Don Cecilio rompió a reír. No se reía de mí estaba claro.
– En Murcia somos socarrones -me dijo. Nos reímos de nosotros mismos. Y tu respuesta me ha hecho gracia. Me has dado la razón como a los tontos o a los locos. Y siguió con sus risas.
El tema de la leyenda es el de la acción redentora del amor -dijo con gesto grave. Guillermo, capitán de un navío, volvía de la Indias orientales con un valioso cargamento de especias. En el cabo de Buena Esperanza le sobrevino tan violento temporal que le impedía virar por avante, lo que le obligaba a correr el temporal hasta que amainara o cambiase la dirección del viento. En esa calamitosa situación para los intereses comerciales de la expedición pudo ver entre la jarcia a una anciana que le ofrecía poder maniobrar su barco en cualquier circunstancia de mar y viento. ¿Cómo puedo conseguir semejante poder?, preguntó. Quiero tu alma -respondió la anciana. Los veleros que mandes serán los mas rápidos de cuantos navegan. Ninguno podrá competir contigo. Tómala. Te la doy en este momento -respondió el soberbio capitán, que había tomado a la anciana por alguna bruja.

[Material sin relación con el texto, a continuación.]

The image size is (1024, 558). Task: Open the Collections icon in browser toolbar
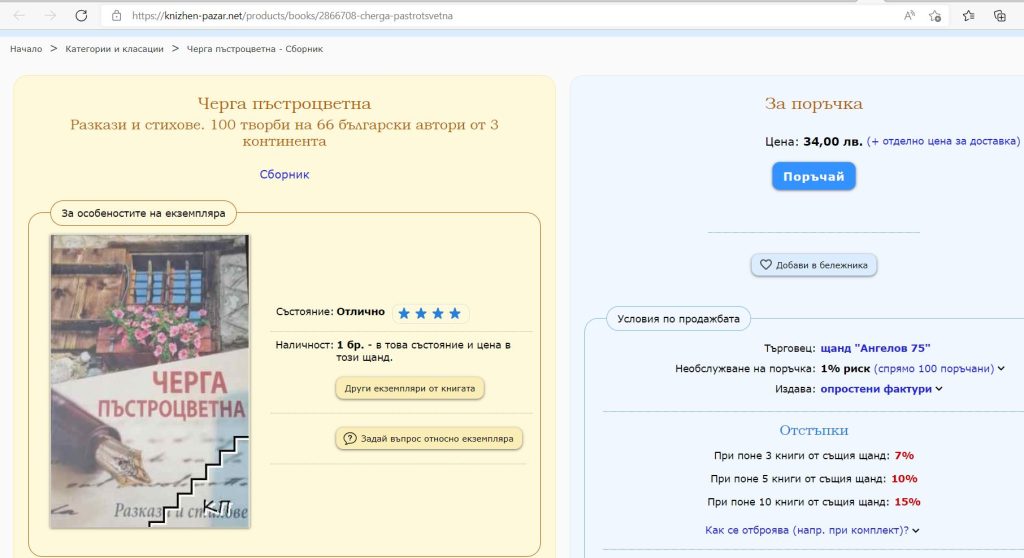click(x=999, y=16)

Terminada la transacción la anciana se convirtió en un riente esqueleto en cuya mano derecha blandía una amenazadora guadaña. Una horrible carcajada acompañó a sus palabras ¡Imbécil -le encrespó- ya eres mío! Y toda tu tripulación también. El barco se hundió el primer día de temporal y todos habéis perecido ahogados. Seréis esqueletos vivientes, navegaréis todos los temporales futuros sin poder virar nunca y vuestro sufrimiento no tendrá fin.
El capitán, el esqueleto del capitán, se dirigió al diablo. Has hecho trampas, te di mi alma, pero no la de mis tripulantes.
Dicho esto, apareció en las velas del palo Mayor la figura refulgente de un anciano que portaba en su mano izquierda el rayo vengador y en la derecha la bola del mundo. Por tu arrepentimiento, dijo, cada siete años recalarás en un puerto con toda tu tripulación en busca del amor de una mujer que esté dispuesta a morir por ti. Así te redimirás y anularás la maldición que tú has propiciado y que os condena a vagar por los mares toda la eternidad.
– ¿Y encontró el amor que lo redimiera? -pregunté interesado.
– Eso te lo contaré en la siguiente guardia.